Text for analysis.
Around the world, nearly 300 million students have been sent home over coronavirus fears. Universities are scrambling to create plans in the event of a local outbreak, and for many, the answer is to move courses online.
Northeastern University did so for students at its satellite campus in Seattle, and the University of Washington, Stanford University and Princeton University are just some of the institutions announcing they would be conducting classes and finals remotely for the remainder of the quarter.
While a high-quality online degree typically takes months -- if not years -- to get off the ground, coronavirus is forcing many institutions to provision hundreds of online courses in a matter of weeks. For some institutions, especially those that have embraced online education hesitantly or not at all, this is a formidable challenge. If your institution is contemplating or already in the midst of a massive migration to the web, below are considerations to ensure as successful a transition as possible.
Wherever you are on the online learning continuum, start preparation now. If institutions end up closing in the event of a local outbreak, disruption to classes can result in significant financial losses for institutions and have unknown negative consequences for students who are forced to put their education on hold. Even if the coronavirus has not been found in your city yet, move quickly to set up a continuity plan and communicate it to your students and faculty. This will keep rising anxieties in check and kick the campus community out of panic mode and into problem-solving mode.
Don’t let technology stand in the way of learning. In the rush to move course content online, faculty may be tempted to turn to whatever technology platform they are most comfortable using. In a crisis situation, this can lead to a world of headaches including quality-control issues, scalability problems in the future and ultimately confusion for students. Whatever LMS or technologies your institution decides to use, make the course structures consistent. That way, students aren’t forced to learn something new every time they move from course to course and can get up and running faster.
Standardize, templatize, systematize. Simple guidelines that ensure classes run on the same schedule and centralize the location of all virtual learning content go a long way. Create a template course shell that all faculty members will use to structure their online courses. Then make sure all the syllabi, course materials and links that students need can be found in the same, logically organized location within the course shell. Although I am a proponent of innovation combined with the best learning theory, in the case of mass translation to online, standardization is key for both students and instructors.
Make it an institutional mandate long before a crisis hits. In both a preparedness mode and in the midst of a crisis, leadership must be more directive than they may be accustomed to in order to establish a universitywide adoption plan. Faculty members are often resistant to being told what to do, but remind them that in a strategic continuity plan, standardization is for the sake of the students whose education is at risk of being disrupted. The requirements are only in place to help students receive instruction and find what they need when they need it in what may be their first online learning experience, not to take away the academic freedom of the faculty.

Data supplied.
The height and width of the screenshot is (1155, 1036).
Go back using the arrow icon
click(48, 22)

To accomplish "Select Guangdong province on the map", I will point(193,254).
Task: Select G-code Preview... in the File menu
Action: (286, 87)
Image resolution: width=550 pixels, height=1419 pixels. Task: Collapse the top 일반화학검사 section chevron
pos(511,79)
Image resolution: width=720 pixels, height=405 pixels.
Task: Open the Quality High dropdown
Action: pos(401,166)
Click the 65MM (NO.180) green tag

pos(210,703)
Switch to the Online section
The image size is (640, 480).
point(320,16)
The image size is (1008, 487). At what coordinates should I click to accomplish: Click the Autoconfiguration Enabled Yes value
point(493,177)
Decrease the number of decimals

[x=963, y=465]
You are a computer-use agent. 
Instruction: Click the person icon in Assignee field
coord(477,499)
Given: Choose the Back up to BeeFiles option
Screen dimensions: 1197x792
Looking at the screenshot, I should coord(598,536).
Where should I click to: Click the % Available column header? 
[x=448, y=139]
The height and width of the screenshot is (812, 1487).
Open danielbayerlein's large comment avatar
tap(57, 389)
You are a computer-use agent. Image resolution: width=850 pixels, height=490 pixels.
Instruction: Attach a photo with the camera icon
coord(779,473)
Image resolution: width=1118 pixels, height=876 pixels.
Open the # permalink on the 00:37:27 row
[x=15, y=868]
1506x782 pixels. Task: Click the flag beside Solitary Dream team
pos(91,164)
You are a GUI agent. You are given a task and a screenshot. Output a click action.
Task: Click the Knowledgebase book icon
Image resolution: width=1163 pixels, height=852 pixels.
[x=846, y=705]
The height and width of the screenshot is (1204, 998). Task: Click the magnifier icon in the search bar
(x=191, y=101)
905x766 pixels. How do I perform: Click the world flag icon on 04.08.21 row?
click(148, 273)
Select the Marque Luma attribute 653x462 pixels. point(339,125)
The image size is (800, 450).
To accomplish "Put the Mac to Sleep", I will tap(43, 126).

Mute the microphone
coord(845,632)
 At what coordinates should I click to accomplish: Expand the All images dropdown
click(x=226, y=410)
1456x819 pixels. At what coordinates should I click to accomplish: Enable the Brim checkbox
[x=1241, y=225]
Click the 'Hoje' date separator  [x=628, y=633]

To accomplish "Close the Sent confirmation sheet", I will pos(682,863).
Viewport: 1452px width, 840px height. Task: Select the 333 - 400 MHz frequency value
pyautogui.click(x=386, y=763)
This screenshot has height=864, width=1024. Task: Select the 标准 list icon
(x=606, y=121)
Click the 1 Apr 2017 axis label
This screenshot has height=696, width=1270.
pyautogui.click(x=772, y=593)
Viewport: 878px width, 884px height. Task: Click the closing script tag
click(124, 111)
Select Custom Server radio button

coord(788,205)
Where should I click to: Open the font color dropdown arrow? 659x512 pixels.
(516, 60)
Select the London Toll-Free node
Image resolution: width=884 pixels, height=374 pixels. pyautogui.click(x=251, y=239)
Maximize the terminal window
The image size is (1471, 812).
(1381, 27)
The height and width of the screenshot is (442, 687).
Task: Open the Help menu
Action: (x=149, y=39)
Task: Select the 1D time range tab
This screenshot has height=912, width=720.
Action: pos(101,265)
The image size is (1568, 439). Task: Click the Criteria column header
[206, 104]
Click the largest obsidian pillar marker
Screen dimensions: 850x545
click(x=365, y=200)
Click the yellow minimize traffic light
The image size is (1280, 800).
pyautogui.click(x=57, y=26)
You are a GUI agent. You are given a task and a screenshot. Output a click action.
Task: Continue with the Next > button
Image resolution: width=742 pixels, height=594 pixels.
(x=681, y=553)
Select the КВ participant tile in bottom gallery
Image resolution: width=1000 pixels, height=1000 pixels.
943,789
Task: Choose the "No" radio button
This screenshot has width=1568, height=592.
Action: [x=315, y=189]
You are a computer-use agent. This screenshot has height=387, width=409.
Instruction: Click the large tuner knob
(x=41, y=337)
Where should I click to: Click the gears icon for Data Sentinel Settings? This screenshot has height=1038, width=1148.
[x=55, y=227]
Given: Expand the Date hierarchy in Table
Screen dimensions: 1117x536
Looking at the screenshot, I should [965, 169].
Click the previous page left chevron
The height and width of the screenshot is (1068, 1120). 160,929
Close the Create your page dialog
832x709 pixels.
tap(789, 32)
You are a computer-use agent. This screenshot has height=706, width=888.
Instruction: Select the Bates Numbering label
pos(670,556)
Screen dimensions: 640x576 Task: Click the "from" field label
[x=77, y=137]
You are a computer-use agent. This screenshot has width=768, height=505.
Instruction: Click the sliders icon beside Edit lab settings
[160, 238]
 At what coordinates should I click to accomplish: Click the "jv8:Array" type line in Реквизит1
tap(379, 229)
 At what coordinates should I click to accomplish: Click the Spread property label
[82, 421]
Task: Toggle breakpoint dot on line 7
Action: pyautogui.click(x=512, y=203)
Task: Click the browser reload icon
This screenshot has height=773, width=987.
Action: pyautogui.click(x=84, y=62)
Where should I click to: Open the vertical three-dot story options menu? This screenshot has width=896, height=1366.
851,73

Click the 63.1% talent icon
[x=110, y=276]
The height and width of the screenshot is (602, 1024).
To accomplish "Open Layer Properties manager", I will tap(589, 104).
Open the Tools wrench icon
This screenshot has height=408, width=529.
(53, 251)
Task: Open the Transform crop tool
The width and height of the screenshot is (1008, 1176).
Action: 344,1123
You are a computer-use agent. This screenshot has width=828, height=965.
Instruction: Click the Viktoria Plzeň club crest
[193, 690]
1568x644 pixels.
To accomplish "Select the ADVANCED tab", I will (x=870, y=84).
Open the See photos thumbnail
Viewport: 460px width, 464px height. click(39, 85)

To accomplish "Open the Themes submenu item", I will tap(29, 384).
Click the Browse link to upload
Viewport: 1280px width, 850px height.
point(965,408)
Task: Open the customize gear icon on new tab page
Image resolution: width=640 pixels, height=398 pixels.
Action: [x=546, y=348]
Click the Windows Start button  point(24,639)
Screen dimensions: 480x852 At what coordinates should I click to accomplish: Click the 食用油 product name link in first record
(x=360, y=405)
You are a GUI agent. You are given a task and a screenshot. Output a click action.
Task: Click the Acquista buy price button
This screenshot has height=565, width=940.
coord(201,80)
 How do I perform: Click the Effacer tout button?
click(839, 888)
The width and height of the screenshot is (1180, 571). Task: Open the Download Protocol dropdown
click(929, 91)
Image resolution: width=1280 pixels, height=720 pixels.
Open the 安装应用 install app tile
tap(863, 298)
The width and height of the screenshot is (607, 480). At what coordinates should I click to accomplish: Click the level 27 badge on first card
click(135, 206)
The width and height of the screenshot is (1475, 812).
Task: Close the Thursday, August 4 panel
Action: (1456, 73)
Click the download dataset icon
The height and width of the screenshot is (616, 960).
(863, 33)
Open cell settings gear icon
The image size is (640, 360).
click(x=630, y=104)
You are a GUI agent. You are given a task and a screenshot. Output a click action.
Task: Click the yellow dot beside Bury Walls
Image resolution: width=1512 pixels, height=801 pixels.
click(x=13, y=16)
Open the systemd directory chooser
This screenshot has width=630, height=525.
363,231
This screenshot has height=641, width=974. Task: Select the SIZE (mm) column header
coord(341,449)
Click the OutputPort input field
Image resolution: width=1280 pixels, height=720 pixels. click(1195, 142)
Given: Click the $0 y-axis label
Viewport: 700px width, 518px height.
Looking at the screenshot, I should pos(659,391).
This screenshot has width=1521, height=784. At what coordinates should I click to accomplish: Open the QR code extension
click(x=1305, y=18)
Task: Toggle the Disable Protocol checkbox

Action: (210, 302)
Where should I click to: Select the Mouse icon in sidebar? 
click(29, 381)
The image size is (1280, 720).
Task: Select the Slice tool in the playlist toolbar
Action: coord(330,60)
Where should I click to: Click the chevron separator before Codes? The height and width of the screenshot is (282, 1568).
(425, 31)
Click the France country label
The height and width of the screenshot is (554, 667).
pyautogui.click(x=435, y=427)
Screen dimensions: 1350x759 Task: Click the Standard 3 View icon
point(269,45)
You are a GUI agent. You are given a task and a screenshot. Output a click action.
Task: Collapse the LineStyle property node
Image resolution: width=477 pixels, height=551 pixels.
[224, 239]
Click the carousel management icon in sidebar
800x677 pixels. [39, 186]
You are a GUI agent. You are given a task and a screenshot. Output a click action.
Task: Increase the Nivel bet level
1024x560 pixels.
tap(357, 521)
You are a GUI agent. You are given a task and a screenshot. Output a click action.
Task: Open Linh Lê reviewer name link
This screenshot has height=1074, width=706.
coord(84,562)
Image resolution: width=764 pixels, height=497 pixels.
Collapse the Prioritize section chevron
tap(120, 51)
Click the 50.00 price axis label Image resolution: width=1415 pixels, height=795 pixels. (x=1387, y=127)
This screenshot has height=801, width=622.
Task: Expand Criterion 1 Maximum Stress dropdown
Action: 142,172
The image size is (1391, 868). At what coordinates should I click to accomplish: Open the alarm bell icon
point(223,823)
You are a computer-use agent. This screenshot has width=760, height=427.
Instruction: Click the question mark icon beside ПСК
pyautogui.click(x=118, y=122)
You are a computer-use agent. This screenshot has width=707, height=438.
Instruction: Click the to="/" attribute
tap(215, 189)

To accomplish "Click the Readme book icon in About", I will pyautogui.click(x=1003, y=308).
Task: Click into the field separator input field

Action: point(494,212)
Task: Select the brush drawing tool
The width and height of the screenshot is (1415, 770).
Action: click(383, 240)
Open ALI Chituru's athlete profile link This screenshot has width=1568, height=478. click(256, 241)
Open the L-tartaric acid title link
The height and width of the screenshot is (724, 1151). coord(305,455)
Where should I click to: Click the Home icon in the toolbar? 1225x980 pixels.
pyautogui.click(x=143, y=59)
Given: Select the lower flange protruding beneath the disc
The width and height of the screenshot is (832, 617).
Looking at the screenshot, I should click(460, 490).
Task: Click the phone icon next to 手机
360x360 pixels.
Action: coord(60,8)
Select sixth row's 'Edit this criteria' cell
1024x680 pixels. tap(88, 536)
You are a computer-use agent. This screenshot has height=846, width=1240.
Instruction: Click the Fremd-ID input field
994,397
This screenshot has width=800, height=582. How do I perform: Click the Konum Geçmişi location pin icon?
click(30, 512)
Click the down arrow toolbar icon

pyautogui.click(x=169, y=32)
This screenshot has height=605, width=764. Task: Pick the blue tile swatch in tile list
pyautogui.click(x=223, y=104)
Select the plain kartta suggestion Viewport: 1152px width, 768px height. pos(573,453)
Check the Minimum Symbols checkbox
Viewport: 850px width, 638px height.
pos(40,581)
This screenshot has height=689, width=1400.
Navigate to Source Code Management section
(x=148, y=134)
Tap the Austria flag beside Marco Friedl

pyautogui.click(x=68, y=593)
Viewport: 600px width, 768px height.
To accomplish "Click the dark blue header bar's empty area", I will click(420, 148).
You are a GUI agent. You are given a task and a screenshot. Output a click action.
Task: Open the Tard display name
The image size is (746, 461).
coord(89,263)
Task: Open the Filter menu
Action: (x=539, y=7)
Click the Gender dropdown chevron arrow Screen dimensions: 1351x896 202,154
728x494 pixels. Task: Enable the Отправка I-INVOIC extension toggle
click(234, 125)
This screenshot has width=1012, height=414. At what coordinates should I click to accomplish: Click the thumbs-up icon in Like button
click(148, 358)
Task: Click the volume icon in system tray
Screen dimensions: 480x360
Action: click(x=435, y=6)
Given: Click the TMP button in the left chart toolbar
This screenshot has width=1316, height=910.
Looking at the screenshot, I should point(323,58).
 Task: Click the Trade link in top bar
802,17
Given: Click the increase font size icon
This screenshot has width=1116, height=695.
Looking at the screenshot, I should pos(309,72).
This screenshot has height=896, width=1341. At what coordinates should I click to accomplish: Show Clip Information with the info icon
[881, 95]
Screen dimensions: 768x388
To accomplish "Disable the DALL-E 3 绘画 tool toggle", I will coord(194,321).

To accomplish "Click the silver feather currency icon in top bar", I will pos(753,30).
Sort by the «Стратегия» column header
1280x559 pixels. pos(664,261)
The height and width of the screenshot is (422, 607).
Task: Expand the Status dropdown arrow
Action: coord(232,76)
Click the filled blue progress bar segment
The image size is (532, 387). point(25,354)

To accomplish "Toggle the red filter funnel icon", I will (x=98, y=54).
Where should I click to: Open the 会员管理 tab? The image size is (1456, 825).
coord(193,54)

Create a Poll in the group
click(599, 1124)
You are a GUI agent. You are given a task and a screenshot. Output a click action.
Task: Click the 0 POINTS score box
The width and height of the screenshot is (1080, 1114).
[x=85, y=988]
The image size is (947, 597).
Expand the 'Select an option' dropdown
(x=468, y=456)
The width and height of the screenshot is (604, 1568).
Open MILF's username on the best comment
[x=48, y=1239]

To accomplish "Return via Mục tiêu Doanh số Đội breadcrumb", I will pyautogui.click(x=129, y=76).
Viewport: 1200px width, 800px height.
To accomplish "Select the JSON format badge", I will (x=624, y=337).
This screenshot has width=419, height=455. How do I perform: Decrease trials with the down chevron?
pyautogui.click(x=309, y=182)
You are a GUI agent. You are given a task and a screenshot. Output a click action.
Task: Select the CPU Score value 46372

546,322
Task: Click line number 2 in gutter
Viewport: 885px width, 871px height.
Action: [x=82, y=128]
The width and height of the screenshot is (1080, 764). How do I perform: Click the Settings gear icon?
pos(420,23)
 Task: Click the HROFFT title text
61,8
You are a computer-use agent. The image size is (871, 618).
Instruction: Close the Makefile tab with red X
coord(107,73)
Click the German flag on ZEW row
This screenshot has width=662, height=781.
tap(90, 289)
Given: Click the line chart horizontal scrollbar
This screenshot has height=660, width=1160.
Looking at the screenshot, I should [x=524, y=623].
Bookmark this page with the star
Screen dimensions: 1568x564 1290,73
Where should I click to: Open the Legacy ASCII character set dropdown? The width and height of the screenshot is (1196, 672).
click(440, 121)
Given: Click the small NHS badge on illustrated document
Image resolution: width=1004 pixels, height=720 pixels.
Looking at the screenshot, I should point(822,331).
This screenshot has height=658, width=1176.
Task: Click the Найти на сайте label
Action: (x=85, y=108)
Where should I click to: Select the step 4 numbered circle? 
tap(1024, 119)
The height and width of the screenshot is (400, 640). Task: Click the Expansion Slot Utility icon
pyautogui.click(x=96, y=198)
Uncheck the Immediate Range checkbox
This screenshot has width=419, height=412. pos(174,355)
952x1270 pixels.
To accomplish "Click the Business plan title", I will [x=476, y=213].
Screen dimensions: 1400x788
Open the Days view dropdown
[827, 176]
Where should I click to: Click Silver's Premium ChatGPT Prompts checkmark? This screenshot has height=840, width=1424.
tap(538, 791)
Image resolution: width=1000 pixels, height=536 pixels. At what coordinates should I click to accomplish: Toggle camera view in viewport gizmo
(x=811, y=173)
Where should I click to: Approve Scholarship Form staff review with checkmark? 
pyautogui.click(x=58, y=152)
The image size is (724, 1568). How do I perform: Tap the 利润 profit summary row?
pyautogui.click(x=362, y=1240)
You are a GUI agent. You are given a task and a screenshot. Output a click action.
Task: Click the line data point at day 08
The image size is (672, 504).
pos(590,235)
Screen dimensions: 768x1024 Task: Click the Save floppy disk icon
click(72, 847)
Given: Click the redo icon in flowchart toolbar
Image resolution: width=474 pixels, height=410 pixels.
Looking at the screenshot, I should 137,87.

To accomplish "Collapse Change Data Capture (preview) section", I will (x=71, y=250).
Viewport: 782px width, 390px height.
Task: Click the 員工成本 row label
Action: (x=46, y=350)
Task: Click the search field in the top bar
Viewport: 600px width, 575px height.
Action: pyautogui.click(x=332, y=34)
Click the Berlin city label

Problem A. In the article on moving university courses online, how many students around the world have been sent home over coronavirus fears?
Problem B. Name every university that the article on moving university courses online mentions.
Problem C. Resume the article on moving university courses online after its last sentence and write the next part.

Expected output A. Nearly 300 million students.

Expected output B. Northeastern University, the University of Washington, Stanford University, Princeton University

Expected output C.
For instructors who’ve never taught online, start with live sessions. Teaching online for the first time is daunting, especially when there’s little time to prepare. The idea that highly produced asynchronous material will just appear quickly is not realistic. Live video sessions are the most natural starting point because they create a proxy for the classroom environment. As faculty members get more comfortable in a digital setting, they’ll come to realize that incorporating other online teaching tools like chat forums, polls, desktop videos and other asynchronous content will create a more robust experience for students. The key here is to not let “production” stand in the way of continuity.
Prepare for the future with a long-term digital learning strategy. Colleges and universities that work to quickly implement the strategies above will be better prepared in a potential emergency. But the institutions that already have digitized learning content and technology have a huge advantage. These schools can easily move on-campus students into the equivalent online programs that provide the same high-quality learning experience. They may have robust online instructional design teams devoted to working with the faculty. Finally, these institutions are also likely to have external partners in place that can help them quickly build whatever additional digital content they need.
A potential global pandemic is forcing institutions to consider moving online out of necessity. Whether it affects your campus or not is yet to be determined for most. However, this recent outbreak should be a warning flag to all.
Educational continuity planning through leveraging online technology assets is a critical tool for preparedness. If done well, the result will not only be a readiness for things unseen, but also a greater acceptance of online learning on campuses. Smart leadership will build a continuity plan for the short term that scaffolds toward a vision of a more resilient, technology-leveraged campus in the future.